"Outside Ethics" brings together some of the most important and
provocative works by one of the most creative philosophers writing
today. Seeking to expand the scope of contemporary moral and
political philosophy, Raymond Geuss here presents essays bound by a
shared skepticism about a particular way of thinking about what is
important in human life--a way of thinking that, in his view, is
characteristic of contemporary Western societies and isolates three
broad categories of things as important: subjective individual
preferences, knowledge, and restrictions on actions that affect
other people (restrictions often construed as ahistorical laws). He
sets these categories in a wider context and explores various human
phenomena--including poetry, art, religion, and certain kinds of
history and social criticism--that do not fit easily into these
categories.
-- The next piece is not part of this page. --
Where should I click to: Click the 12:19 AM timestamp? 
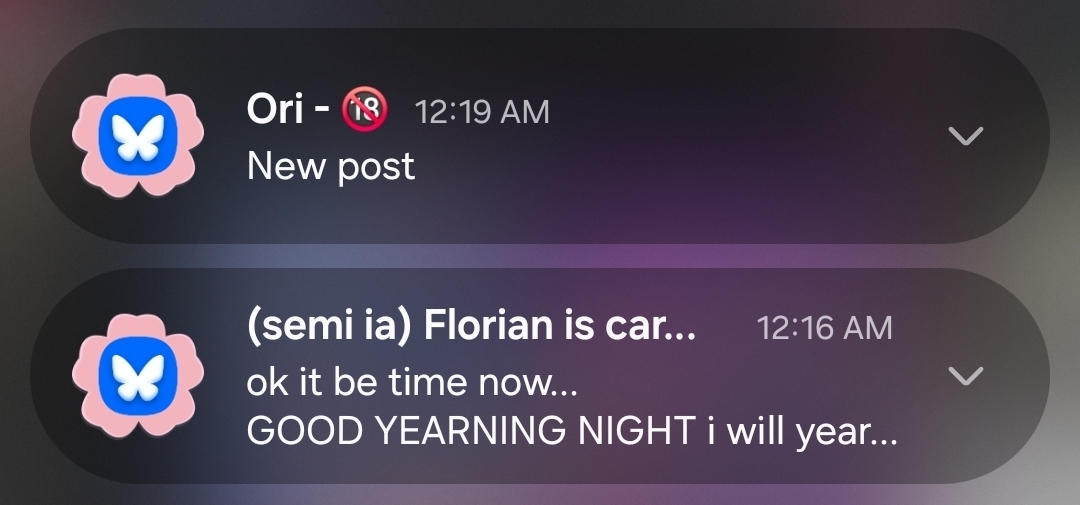(482, 111)
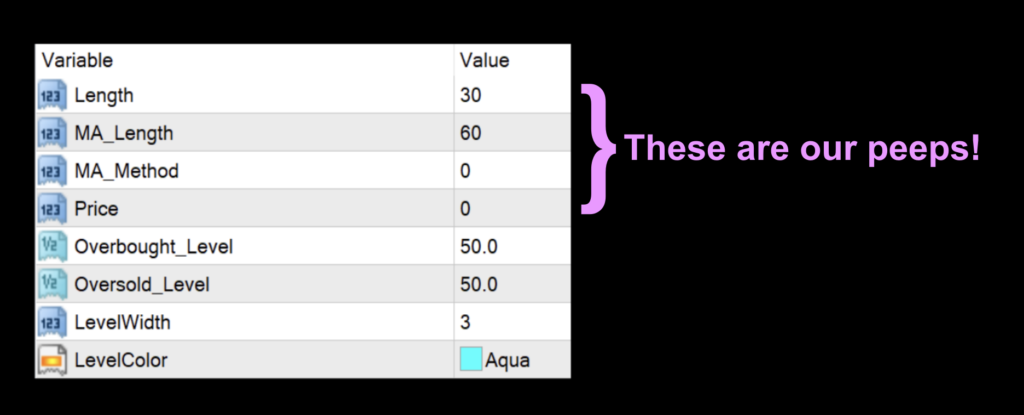Edit the Overbought_Level value 50.0
Screen dimensions: 1024x415
tap(479, 247)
As its title suggests, this book seeks a place outside
conventional ethics.
Following a brief introduction, Geuss sets out his main concerns
with a focus on ethics and politics. He then expands these themes
by discussing freedom, virtue, the good life, and happiness. Next
he examines Theodor Adorno's views on the relation between
suffering and knowledge, the nature of religion, and the role of
history in giving us critical distances from existing identities.
From here he moves to aesthetic concerns. The volume closes by
looking at what it is for a human life to have "gaps"--to be
incomplete, radically unsatisfactory, or a failure.